ANCHE IL DENTISTA È UN PAZIENTE
Il dentista esercita la propria professione operando sulla bocca altrui, ma diventa a sua volta paziente quando necessita di controlli e cure odontoiatriche.
Ci rendiamo conto allora del timore che accompagna ogni attesa nella sala d’aspetto e apprezziamo così tanto la gentilezza del personale di segreteria e delle assistenti.
Ci viene richiesto di firmare la cartella anamnestica, in cui segnaliamo le nostre malattie che potrebbero avere attinenza con il trattamento odontoiatrico ed il foglio della privacy che tutela i dati che riguardano la nostra persona: sono documenti che il dentista per legge deve conservare nel nostro interesse di pazienti.
Senza dubbio poniamo attenzione alla pulizia generale dello studio e rivolgiamo un occhio particolare alla sterilizzazione dello strumentario che controlliamo sia proveniente da buste sigillate: sappiamo quanto ciò riduca i rischi di trasmissione di malattie infettive. La nostra valutazione è positiva quando il medico che ci accoglie indossa la mascherina ed un camice senza macchie di sangue; i guanti preferiamo siano indossati davanti a noi, per garantirci che siano veramente monouso.

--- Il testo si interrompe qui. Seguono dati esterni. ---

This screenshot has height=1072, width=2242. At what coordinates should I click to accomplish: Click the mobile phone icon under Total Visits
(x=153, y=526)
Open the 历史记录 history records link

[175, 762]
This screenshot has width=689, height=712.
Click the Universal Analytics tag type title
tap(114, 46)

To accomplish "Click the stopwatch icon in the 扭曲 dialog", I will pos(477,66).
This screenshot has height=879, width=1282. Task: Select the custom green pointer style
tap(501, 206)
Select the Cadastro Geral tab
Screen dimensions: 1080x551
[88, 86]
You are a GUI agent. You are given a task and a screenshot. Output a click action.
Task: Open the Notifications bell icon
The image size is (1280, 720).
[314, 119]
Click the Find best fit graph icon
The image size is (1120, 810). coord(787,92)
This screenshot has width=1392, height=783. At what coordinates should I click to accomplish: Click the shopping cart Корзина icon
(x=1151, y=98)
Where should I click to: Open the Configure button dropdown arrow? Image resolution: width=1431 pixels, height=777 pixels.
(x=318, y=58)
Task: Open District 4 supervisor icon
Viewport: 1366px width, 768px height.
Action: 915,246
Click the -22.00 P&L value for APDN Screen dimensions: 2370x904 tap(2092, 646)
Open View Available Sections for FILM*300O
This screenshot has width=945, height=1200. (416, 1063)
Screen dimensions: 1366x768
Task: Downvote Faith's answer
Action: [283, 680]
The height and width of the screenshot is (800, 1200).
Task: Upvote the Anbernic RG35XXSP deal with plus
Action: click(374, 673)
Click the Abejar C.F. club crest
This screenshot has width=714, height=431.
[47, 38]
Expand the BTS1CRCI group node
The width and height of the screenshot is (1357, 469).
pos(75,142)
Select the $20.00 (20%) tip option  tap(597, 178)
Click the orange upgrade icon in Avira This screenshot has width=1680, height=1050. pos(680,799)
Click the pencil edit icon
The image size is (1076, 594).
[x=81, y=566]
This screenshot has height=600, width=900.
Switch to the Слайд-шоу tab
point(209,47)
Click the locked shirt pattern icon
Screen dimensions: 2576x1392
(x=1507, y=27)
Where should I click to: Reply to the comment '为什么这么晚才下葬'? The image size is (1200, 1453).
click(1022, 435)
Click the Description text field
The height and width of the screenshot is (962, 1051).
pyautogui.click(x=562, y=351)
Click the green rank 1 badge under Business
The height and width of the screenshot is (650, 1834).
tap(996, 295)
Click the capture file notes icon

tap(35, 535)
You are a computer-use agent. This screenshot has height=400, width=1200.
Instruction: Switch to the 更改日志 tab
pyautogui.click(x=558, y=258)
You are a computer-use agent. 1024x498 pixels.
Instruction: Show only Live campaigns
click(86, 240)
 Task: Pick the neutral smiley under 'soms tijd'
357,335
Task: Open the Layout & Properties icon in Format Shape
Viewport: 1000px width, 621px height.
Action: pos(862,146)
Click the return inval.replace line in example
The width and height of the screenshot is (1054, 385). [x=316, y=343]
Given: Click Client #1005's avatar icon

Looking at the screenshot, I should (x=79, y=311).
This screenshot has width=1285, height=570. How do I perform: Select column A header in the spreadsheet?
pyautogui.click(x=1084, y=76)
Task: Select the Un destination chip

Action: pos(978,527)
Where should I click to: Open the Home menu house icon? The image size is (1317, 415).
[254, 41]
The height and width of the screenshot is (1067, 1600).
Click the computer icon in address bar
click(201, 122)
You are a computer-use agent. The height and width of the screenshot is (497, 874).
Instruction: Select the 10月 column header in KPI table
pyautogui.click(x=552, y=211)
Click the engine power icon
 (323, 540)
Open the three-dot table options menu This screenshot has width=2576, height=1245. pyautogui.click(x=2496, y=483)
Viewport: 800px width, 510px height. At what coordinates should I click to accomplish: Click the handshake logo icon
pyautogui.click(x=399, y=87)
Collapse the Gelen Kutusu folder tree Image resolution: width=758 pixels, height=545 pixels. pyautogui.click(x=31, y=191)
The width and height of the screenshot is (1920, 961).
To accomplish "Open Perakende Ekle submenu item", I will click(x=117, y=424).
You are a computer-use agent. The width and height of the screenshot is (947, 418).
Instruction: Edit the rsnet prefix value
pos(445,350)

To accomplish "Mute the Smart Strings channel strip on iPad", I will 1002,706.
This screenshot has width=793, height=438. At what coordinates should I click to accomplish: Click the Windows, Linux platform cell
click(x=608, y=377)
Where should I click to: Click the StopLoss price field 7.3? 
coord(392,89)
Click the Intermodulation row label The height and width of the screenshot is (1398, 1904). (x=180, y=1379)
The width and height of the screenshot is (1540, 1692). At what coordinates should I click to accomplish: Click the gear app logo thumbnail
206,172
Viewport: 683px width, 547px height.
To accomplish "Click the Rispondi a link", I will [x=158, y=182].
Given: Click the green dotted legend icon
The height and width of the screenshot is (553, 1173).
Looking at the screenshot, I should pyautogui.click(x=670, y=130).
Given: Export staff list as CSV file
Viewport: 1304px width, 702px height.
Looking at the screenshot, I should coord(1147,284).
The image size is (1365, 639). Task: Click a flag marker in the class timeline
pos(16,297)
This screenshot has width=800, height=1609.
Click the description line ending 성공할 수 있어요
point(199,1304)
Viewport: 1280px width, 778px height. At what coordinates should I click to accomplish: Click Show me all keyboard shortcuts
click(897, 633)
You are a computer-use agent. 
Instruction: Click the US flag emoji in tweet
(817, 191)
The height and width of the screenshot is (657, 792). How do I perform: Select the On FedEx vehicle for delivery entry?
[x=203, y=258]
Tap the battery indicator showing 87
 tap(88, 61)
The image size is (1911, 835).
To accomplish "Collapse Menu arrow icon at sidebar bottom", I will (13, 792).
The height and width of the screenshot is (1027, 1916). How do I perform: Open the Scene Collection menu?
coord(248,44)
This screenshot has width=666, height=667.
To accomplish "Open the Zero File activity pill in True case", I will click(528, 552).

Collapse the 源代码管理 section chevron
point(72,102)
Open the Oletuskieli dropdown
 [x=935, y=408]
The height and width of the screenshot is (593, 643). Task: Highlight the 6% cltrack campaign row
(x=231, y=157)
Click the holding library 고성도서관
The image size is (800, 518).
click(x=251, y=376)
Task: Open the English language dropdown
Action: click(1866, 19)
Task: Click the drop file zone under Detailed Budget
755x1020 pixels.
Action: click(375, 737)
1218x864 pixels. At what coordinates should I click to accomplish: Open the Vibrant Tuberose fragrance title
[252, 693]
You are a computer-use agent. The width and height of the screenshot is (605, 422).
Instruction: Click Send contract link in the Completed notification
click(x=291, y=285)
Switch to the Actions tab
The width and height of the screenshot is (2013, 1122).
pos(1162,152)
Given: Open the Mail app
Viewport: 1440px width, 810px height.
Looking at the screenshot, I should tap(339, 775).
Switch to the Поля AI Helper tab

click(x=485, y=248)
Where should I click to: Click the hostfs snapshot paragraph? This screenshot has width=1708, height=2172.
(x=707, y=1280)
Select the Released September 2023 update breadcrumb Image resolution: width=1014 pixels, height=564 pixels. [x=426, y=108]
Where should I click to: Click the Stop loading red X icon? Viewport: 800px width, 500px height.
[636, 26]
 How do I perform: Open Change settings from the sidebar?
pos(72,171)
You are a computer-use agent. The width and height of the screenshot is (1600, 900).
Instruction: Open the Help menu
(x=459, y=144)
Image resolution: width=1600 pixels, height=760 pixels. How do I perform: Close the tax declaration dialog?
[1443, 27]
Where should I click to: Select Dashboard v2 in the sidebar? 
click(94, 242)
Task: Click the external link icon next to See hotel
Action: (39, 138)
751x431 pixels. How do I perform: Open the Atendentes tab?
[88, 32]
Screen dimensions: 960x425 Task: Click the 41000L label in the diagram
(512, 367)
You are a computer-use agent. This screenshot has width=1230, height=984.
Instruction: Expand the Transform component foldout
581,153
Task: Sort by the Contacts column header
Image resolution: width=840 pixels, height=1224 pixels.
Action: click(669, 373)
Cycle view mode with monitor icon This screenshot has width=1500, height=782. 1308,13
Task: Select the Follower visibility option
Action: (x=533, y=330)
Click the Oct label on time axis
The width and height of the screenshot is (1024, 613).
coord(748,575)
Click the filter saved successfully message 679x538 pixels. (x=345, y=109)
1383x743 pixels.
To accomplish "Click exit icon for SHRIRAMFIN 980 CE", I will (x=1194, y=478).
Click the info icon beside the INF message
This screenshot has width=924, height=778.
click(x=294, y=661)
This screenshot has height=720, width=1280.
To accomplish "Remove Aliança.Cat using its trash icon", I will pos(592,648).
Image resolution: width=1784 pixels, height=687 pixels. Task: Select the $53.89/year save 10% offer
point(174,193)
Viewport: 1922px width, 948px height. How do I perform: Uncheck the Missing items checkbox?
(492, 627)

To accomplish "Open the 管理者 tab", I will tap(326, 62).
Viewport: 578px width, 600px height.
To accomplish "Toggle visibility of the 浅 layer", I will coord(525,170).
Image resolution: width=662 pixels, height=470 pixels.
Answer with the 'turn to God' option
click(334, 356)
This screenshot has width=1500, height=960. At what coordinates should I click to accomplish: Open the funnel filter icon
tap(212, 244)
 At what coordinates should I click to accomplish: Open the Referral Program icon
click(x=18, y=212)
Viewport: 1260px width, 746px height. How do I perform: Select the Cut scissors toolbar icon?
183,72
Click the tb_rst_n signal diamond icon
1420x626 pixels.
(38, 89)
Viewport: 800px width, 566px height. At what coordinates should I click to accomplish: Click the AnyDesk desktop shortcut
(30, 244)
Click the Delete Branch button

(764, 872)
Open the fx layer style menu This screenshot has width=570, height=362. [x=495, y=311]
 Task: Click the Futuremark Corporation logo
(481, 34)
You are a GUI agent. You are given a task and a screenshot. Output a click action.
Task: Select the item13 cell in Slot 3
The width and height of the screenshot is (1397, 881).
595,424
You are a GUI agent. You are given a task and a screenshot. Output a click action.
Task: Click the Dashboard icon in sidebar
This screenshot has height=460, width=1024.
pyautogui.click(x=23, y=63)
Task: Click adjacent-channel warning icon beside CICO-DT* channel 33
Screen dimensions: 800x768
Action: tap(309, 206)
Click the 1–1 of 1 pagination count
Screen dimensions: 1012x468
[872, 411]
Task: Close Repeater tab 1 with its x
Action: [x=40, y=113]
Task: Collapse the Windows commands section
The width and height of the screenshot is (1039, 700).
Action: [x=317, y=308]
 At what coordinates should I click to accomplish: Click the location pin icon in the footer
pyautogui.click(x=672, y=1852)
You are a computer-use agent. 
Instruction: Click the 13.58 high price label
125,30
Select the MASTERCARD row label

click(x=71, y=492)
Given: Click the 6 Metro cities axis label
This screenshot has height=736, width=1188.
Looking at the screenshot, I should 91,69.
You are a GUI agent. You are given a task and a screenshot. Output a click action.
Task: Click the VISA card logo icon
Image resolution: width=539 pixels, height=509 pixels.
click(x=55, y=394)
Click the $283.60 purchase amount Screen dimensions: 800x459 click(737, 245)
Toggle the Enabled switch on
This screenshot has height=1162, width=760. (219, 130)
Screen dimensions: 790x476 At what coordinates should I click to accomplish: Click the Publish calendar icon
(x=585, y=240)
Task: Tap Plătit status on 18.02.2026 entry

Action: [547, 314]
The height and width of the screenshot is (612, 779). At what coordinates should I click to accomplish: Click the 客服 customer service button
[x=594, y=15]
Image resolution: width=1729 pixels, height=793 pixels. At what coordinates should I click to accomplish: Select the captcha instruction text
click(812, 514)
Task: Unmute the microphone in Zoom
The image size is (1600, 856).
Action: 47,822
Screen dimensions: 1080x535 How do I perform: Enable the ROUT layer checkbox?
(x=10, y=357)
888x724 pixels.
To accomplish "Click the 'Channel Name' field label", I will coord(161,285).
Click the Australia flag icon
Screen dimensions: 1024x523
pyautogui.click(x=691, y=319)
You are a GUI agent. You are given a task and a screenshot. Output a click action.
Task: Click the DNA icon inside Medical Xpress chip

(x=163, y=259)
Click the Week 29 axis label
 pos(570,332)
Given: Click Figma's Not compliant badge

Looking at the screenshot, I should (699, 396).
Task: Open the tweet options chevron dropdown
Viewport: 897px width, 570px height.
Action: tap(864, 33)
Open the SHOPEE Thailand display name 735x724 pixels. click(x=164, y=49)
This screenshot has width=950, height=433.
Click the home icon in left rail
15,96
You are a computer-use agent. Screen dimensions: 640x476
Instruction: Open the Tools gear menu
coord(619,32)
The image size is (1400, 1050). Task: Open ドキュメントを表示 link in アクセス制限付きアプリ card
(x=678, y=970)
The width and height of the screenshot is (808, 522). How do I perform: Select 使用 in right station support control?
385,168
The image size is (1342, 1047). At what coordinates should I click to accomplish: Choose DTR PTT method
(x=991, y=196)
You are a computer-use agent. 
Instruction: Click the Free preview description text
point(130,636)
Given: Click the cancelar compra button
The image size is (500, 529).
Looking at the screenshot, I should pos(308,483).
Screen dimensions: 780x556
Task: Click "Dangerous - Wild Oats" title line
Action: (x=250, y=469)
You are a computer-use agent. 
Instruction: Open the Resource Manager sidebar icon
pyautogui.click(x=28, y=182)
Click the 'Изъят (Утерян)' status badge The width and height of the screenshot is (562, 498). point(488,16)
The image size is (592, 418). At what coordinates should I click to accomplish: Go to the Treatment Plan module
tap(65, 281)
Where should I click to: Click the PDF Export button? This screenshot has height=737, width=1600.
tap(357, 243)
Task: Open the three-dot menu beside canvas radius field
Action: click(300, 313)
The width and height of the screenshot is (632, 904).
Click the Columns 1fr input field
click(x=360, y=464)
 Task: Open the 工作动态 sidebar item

Non ci spaventa che porti sul capo dei dispositivi ingrandenti, poiché sappiamo quanto questi permettano di ottenere una precisione maggiore nell’esecuzione del lavoro.
Dobbiamo riconoscere come lo studio si sia trasformato in questi ultimi dieci anni da sala di tortura con trapani e frese, ad ambulatorio con sofisticate attrezzature computerizzate quali la radiovideografia, che permette di eseguire radiografie con un decimo di esposizione ai raggi X rispetto alle tecniche tradizionali, e la telecamera intraorale che concede al paziente i diventare spettatore di ciò che sta avvenendo nella sua bocca.
L’impostazione del piano di trattamento è mutata radicalmente: un tempo veniva affidata all’operatore che aveva libertà nelle scelte terapeutiche e nei tempi di esecuzione; oggi è un nostro diritto conoscere nei particolari le patologie che affliggono la nostra bocca, l’evoluzione delle stesse in caso di non trattamento, le diverse possibilità terapeutiche ed i relativi costi complessivi.
Il rapporto con il nostro dentista ha così assunto i caratteri di un contratto basato non solamente sulla fiducia ed esperienza del clinico, ma sulla “evidence based medicine” (EBM), cioè sulla predicibilità del trattamento che stiamo per affrontare in base alla letteratura e all’esecuzione secondo procedimenti operativi protocollati.
Tutto ciò si concretizza in una firma del consenso informato all’esecuzione del piano di trattamento previsto. L’anestesia è certo fonte di ansia, ma aghi sempre più sottili permettono di non avvertire nessun fastidio, anche se elimineremmo volentieri il gonfiore al labbro che dura qualche ora.
Nell’esecuzione del trattamento ci fidiamo del collega, limitandoci a giudicare il risultato finale che osserviamo essere frutto della scrupolosità e dell’occhio esperto.
Non ci stupiamo se il numero delle sedute operative per curare un singolo dente è elevato poiché non si tratta di una giustificazione al costo della terapia, ma di tempi ed attese legati alle procedure per l’ottenimento del migliore dei risultati.
Questi sono davvero stupefacenti sotto il profilo estetico e funzionale, anche se dobbiamo ammettere che, si paghi in Lire o in Euro, il conto del dentista visto dal paziente è sempre salato.